▶ _Problem statement_: All records below are to be transcribed exactly, with every picture left out.

[Records from a data collection]
--- START ---

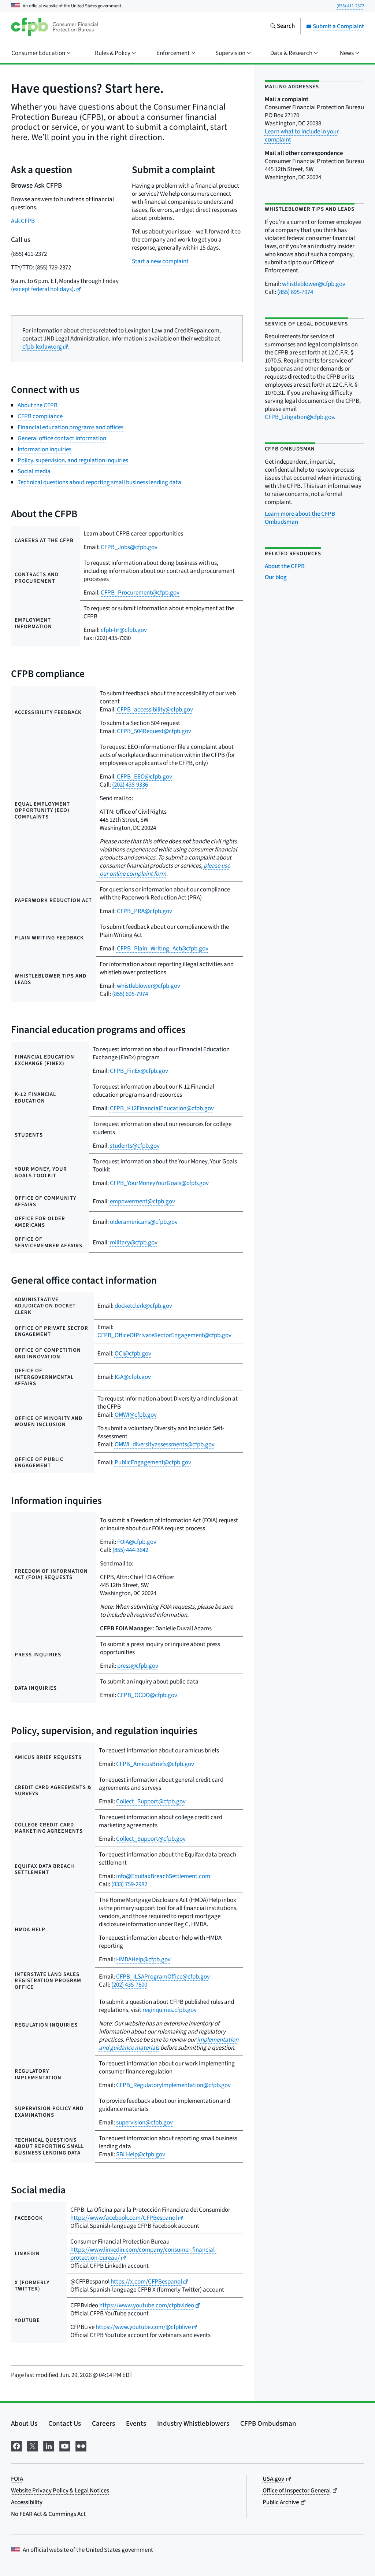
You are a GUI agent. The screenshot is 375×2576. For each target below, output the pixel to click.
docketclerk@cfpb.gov (143, 1306)
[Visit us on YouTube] (64, 2445)
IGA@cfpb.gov (133, 1377)
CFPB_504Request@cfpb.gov (154, 731)
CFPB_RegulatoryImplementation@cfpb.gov (173, 2085)
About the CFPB (37, 405)
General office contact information (62, 438)
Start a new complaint (160, 261)
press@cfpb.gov (137, 1665)
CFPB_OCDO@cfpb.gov (147, 1695)
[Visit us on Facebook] (16, 2445)
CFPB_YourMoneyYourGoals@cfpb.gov (159, 1183)
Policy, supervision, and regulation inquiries (73, 460)
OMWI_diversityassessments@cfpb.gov (165, 1444)
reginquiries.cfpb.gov (169, 2010)
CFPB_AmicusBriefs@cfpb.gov (155, 1764)
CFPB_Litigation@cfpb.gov (299, 417)
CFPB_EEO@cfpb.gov (144, 776)
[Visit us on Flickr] (80, 2445)
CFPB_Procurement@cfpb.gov (140, 592)
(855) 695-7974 (130, 994)
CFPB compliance (40, 416)
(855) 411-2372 (350, 6)
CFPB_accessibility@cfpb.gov (155, 709)
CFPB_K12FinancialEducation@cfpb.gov (162, 1108)
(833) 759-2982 (129, 1884)
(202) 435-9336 (130, 784)
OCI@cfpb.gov (133, 1353)
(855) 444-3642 (130, 1550)
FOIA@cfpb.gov (136, 1542)
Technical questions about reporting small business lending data (99, 482)
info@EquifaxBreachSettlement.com (163, 1876)
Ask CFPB (23, 221)
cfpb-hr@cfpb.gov (124, 630)
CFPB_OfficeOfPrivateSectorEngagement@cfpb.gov (164, 1335)
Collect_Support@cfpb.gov (151, 1801)
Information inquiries (44, 449)
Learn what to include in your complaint (302, 135)
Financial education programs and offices (70, 427)
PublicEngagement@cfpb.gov (153, 1462)
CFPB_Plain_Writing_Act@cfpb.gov (162, 948)
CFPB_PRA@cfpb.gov (144, 911)
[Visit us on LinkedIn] (48, 2445)
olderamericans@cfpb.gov (144, 1222)
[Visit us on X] (32, 2445)
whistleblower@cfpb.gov (148, 986)
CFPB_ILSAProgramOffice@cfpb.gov (163, 1976)
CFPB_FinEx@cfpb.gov (139, 1071)
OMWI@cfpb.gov (136, 1414)
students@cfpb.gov (135, 1145)
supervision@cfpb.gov (144, 2122)
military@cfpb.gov (133, 1242)
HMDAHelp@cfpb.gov (143, 1959)
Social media (34, 471)
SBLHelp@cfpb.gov (140, 2154)
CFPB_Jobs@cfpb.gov (129, 547)
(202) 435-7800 (129, 1984)
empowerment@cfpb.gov (142, 1201)
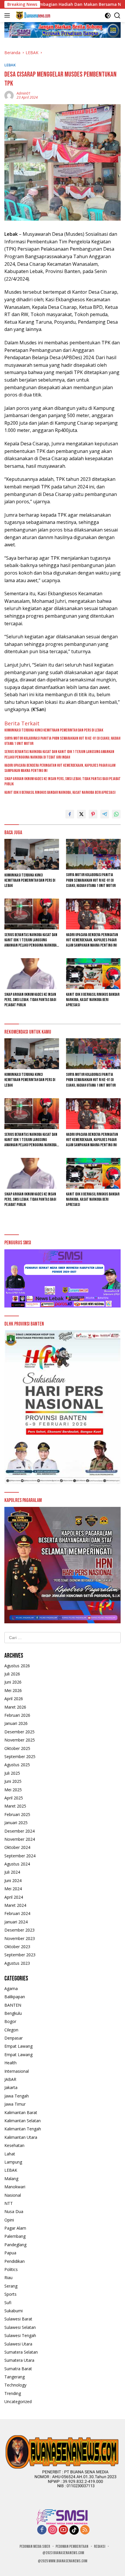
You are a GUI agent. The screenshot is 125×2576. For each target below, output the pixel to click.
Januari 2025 (16, 1822)
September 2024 (19, 1856)
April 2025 (13, 1798)
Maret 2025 (15, 1806)
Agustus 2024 (17, 1864)
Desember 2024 (19, 1831)
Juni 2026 (13, 1682)
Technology (15, 2385)
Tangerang (14, 2377)
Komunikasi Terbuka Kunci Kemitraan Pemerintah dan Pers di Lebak (53, 730)
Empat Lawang (18, 2046)
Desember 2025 (19, 1732)
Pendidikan (14, 2261)
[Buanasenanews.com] (32, 15)
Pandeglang (15, 2244)
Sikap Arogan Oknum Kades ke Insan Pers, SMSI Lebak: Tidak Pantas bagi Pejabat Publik (62, 781)
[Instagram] (52, 2530)
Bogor (10, 2021)
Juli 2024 (12, 1872)
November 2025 (19, 1740)
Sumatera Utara (19, 2360)
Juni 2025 (13, 1781)
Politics (11, 2269)
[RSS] (85, 2530)
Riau (8, 2277)
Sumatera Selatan (21, 2352)
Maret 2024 (15, 1905)
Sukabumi (13, 2310)
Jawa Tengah (16, 2096)
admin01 (24, 93)
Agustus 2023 (17, 1963)
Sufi (7, 2302)
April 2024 (13, 1897)
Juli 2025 (12, 1773)
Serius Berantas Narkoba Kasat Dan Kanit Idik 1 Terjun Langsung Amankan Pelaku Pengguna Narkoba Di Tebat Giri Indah (59, 754)
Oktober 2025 (17, 1748)
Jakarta (10, 2087)
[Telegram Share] (104, 814)
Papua (10, 2253)
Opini (9, 2220)
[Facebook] (42, 2530)
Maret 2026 (15, 1707)
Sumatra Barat (18, 2368)
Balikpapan (14, 1996)
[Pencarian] (117, 15)
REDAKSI (99, 2546)
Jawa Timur (15, 2104)
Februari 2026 (17, 1715)
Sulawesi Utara (18, 2344)
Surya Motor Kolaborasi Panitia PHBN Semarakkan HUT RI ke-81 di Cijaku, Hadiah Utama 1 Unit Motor (62, 741)
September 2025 (19, 1756)
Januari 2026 (16, 1723)
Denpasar (13, 2038)
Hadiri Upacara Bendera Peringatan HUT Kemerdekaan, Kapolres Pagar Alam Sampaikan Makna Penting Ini (59, 768)
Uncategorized (18, 2401)
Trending (12, 2393)
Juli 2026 (12, 1674)
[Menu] (8, 15)
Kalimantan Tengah (22, 2129)
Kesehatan (14, 2145)
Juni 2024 (13, 1880)
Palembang (15, 2236)
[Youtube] (63, 2530)
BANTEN (12, 2005)
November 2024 (19, 1839)
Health (10, 2062)
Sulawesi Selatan (20, 2327)
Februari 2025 (17, 1814)
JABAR (10, 2079)
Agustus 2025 (17, 1764)
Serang (10, 2286)
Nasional (12, 2195)
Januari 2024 (16, 1922)
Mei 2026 (13, 1690)
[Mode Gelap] (107, 15)
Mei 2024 (13, 1888)
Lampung (13, 2162)
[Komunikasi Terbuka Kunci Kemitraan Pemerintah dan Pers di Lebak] (31, 854)
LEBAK (10, 65)
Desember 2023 (19, 1930)
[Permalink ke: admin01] (9, 95)
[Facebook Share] (69, 814)
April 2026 (13, 1698)
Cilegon (11, 2030)
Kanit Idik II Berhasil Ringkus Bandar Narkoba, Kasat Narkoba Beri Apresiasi (59, 792)
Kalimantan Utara (20, 2137)
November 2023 (19, 1938)
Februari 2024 (17, 1913)
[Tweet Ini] (81, 814)
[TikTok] (74, 2530)
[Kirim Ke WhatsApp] (116, 814)
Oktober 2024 (17, 1847)
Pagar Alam (15, 2228)
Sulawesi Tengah (20, 2335)
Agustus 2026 (17, 1665)
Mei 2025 (13, 1789)
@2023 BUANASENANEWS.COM (63, 2552)
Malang (11, 2178)
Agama (11, 1988)
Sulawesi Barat (18, 2319)
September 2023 (19, 1954)
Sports (10, 2294)
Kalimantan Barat (20, 2112)
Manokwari (14, 2186)
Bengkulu (13, 2013)
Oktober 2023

--- END ---

▶ _Answer box_:
You are a GUI agent. The screenshot is 375×2576. For each target below, output the pixel to click.
docketclerk@cfpb.gov (143, 1306)
[Visit us on YouTube] (64, 2445)
IGA@cfpb.gov (133, 1377)
CFPB_504Request@cfpb.gov (154, 731)
CFPB_RegulatoryImplementation@cfpb.gov (173, 2085)
About the CFPB (37, 405)
General office contact information (62, 438)
Start a new complaint (160, 261)
press@cfpb.gov (137, 1665)
CFPB_OCDO@cfpb.gov (147, 1695)
[Visit us on Facebook] (16, 2445)
CFPB_YourMoneyYourGoals@cfpb.gov (159, 1183)
Policy, supervision, and regulation inquiries (73, 460)
OMWI_diversityassessments@cfpb.gov (165, 1444)
reginquiries.cfpb.gov (169, 2010)
CFPB_AmicusBriefs@cfpb.gov (155, 1764)
CFPB_Litigation@cfpb.gov (299, 417)
CFPB_EEO@cfpb.gov (144, 776)
[Visit us on Flickr] (80, 2445)
CFPB_Procurement@cfpb.gov (140, 592)
(855) 695-7974 (130, 994)
CFPB compliance (40, 416)
(855) 411-2372 (350, 6)
CFPB_accessibility@cfpb.gov (155, 709)
CFPB_K12FinancialEducation@cfpb.gov (162, 1108)
(833) 759-2982 (129, 1884)
(202) 435-9336 (130, 784)
OCI@cfpb.gov (133, 1353)
(855) 444-3642 (130, 1550)
FOIA@cfpb.gov (136, 1542)
Technical questions about reporting small business lending data (99, 482)
info@EquifaxBreachSettlement.com (163, 1876)
Ask CFPB (23, 221)
cfpb-hr@cfpb.gov (124, 630)
CFPB_OfficeOfPrivateSectorEngagement@cfpb.gov (164, 1335)
Collect_Support@cfpb.gov (151, 1801)
Information inquiries (44, 449)
Learn what to include in your complaint (302, 135)
Financial education programs and offices (70, 427)
PublicEngagement@cfpb.gov (153, 1462)
CFPB_Plain_Writing_Act@cfpb.gov (162, 948)
CFPB_PRA@cfpb.gov (144, 911)
[Visit us on LinkedIn] (48, 2445)
olderamericans@cfpb.gov (144, 1222)
[Visit us on X] (32, 2445)
whistleblower@cfpb.gov (148, 986)
CFPB_ILSAProgramOffice@cfpb.gov (163, 1976)
CFPB_FinEx@cfpb.gov (139, 1071)
OMWI@cfpb.gov (136, 1414)
students@cfpb.gov (135, 1145)
supervision@cfpb.gov (144, 2122)
military@cfpb.gov (133, 1242)
HMDAHelp@cfpb.gov (143, 1959)
Social media (34, 471)
SBLHelp@cfpb.gov (140, 2154)
CFPB_Jobs@cfpb.gov (129, 547)
(202) 435-7800 (129, 1984)
empowerment@cfpb.gov (142, 1201)
You are a GUI agent. The screenshot is 125×2576. For each target below, output the pixel to click.
Januari 2025 (16, 1822)
September 2024 (19, 1856)
April 2025 (13, 1798)
Maret 2025 (15, 1806)
Agustus 2024 (17, 1864)
Desember 2024 (19, 1831)
Juni 2026 (13, 1682)
Technology (15, 2385)
Tangerang (14, 2377)
Komunikasi Terbuka Kunci Kemitraan Pemerintah dan Pers di Lebak (53, 730)
Empat Lawang (18, 2046)
Desember 2025 (19, 1732)
Pendidikan (14, 2261)
[Buanasenanews.com] (32, 15)
Pandeglang (15, 2244)
Sikap Arogan Oknum Kades ke Insan Pers, SMSI Lebak: Tidak Pantas bagi Pejabat Publik (62, 781)
[Instagram] (52, 2530)
Bogor (10, 2021)
Juli 2024 (12, 1872)
November 2025 (19, 1740)
Sumatera Utara (19, 2360)
Juni 2025 (13, 1781)
Politics (11, 2269)
[RSS] (85, 2530)
Riau (8, 2277)
Sumatera Selatan (21, 2352)
Maret 2024 (15, 1905)
Sukabumi (13, 2310)
Jawa Tengah (16, 2096)
admin01 (24, 93)
Agustus 2023 (17, 1963)
Sufi (7, 2302)
April 2024 (13, 1897)
Juli 2025 (12, 1773)
Serius Berantas Narkoba Kasat Dan Kanit Idik 1 Terjun Langsung Amankan Pelaku Pengguna Narkoba Di Tebat Giri Indah (59, 754)
Oktober 2025 (17, 1748)
Jakarta (10, 2087)
[Telegram Share] (104, 814)
Papua (10, 2253)
Opini (9, 2220)
[Facebook] (42, 2530)
Maret 2026 (15, 1707)
Sumatra Barat (18, 2368)
Balikpapan (14, 1996)
[Pencarian] (117, 15)
REDAKSI (99, 2546)
Jawa Timur (15, 2104)
Februari 2026 (17, 1715)
Sulawesi Utara (18, 2344)
Surya Motor Kolaborasi Panitia PHBN Semarakkan HUT RI ke-81 di Cijaku, Hadiah Utama 1 Unit Motor (62, 741)
September 2025 (19, 1756)
Januari 2026 (16, 1723)
Denpasar (13, 2038)
Hadiri Upacara Bendera Peringatan HUT Kemerdekaan, Kapolres Pagar Alam Sampaikan Makna Penting Ini (59, 768)
Uncategorized (18, 2401)
Trending (12, 2393)
Juli 2026 (12, 1674)
[Menu] (8, 15)
Kalimantan Tengah (22, 2129)
Kesehatan (14, 2145)
Juni 2024 (13, 1880)
Palembang (15, 2236)
[Youtube] (63, 2530)
BANTEN (12, 2005)
November 2024 (19, 1839)
Health (10, 2062)
Sulawesi Selatan (20, 2327)
Februari 2025 (17, 1814)
JABAR (10, 2079)
Agustus 2025 (17, 1764)
Serang (10, 2286)
Nasional (12, 2195)
Januari 2024 (16, 1922)
Mei 2026 (13, 1690)
[Mode Gelap] (107, 15)
Mei 2024 (13, 1888)
Lampung (13, 2162)
[Komunikasi Terbuka Kunci Kemitraan Pemerintah dan Pers di Lebak] (31, 854)
LEBAK (10, 65)
Desember 2023 (19, 1930)
[Permalink ke: admin01] (9, 95)
[Facebook Share] (69, 814)
April 2026 (13, 1698)
Cilegon (11, 2030)
Kanit Idik II Berhasil Ringkus Bandar Narkoba, Kasat Narkoba Beri Apresiasi (59, 792)
Kalimantan Utara (20, 2137)
November 2023 (19, 1938)
Februari 2024 (17, 1913)
[Tweet Ini] (81, 814)
[TikTok] (74, 2530)
[Kirim Ke WhatsApp] (116, 814)
Oktober 2024 (17, 1847)
Pagar Alam (15, 2228)
Sulawesi Tengah (20, 2335)
Agustus 2026 (17, 1665)
Mei 2025 (13, 1789)
@2023 BUANASENANEWS.COM (63, 2552)
Malang (11, 2178)
Agama (11, 1988)
Sulawesi Barat (18, 2319)
September 2023 (19, 1954)
Sports (10, 2294)
Kalimantan Barat (20, 2112)
Manokwari (14, 2186)
Bengkulu (13, 2013)
Oktober 2023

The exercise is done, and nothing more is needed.